=== YOUR GOAL ===
What you give back should be exactly the lines from the one with "Select Micro SD (1GB-128GB) text" through the end of the data, without the pictures.

=== DATA FOR THIS EXERCISE ===

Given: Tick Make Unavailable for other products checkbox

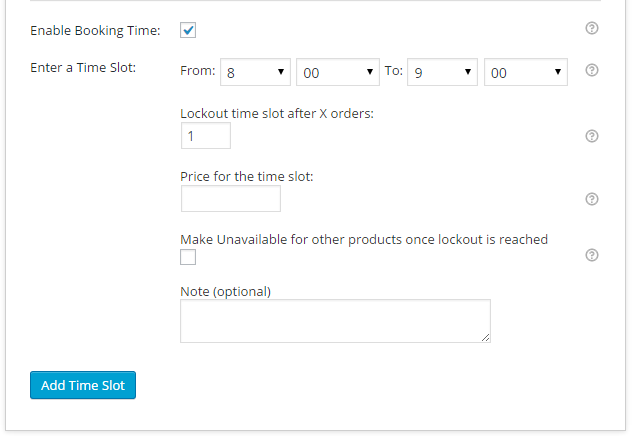Looking at the screenshot, I should coord(188,257).
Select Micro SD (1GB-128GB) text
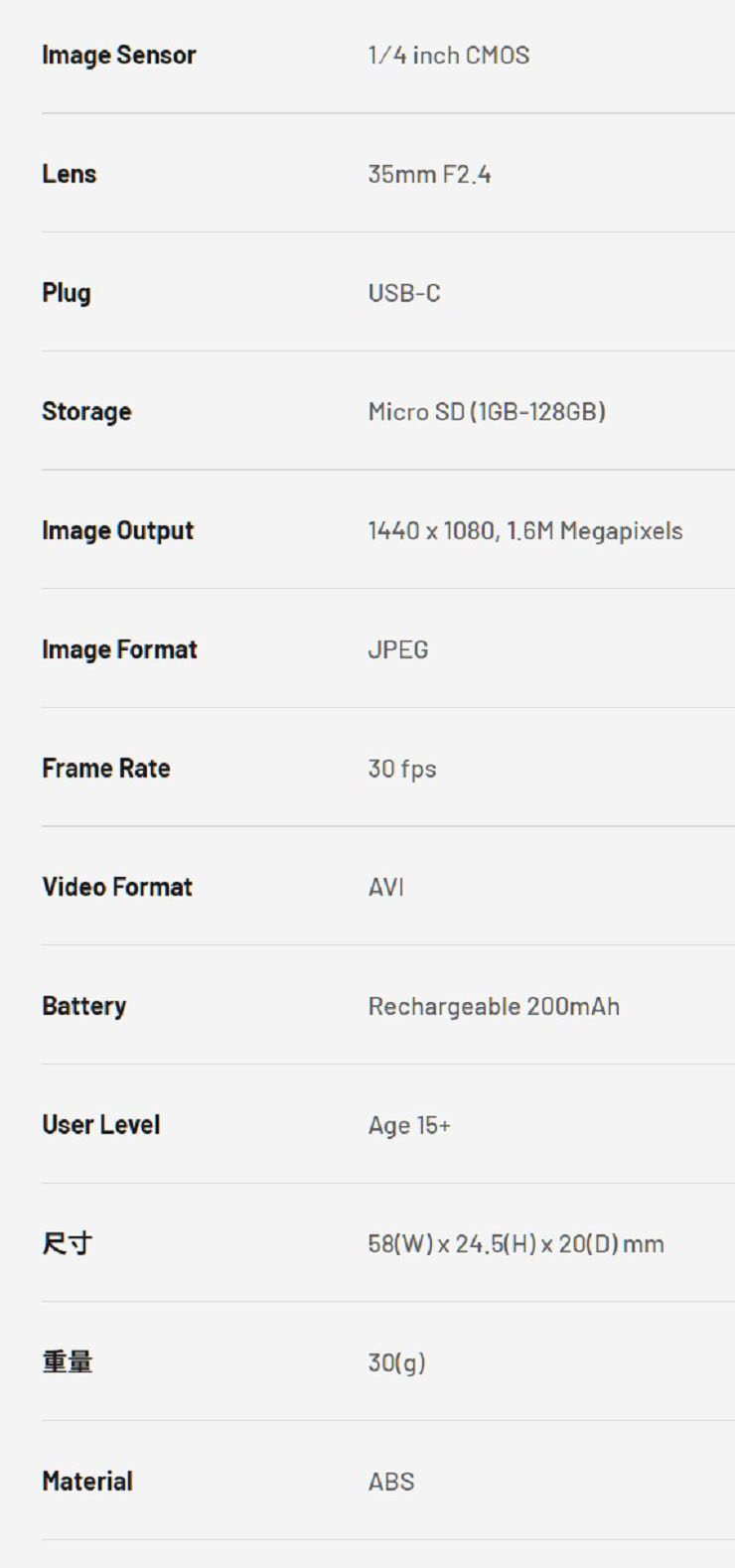This screenshot has width=735, height=1568. pos(487,411)
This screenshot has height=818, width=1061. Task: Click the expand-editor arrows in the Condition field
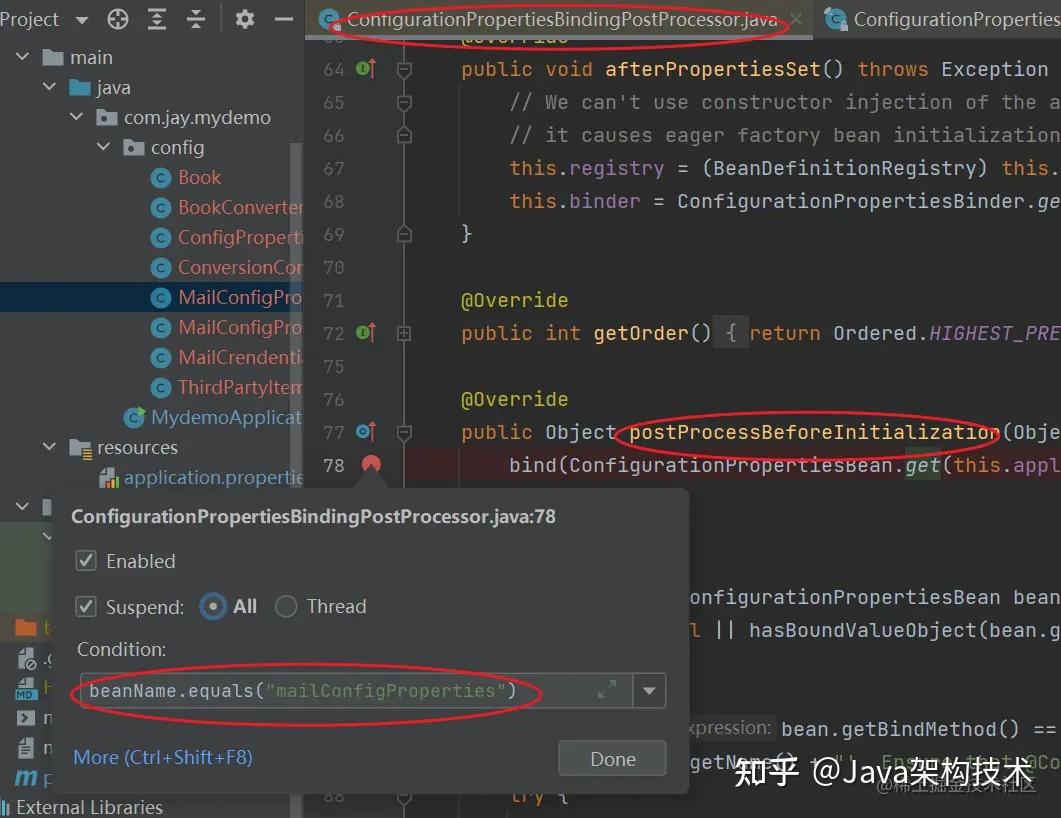point(608,690)
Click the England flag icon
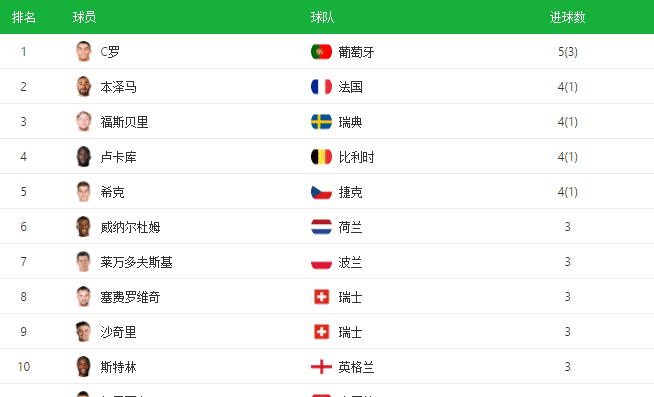The height and width of the screenshot is (397, 654). coord(321,367)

=== EXERCISE RESPONSE ===
Select Micro SD (1GB-128GB) text
This screenshot has width=735, height=1568. pos(487,411)
This screenshot has height=818, width=1061. Task: Click the expand-editor arrows in the Condition field
point(608,690)
Click the England flag icon
The height and width of the screenshot is (397, 654). coord(321,367)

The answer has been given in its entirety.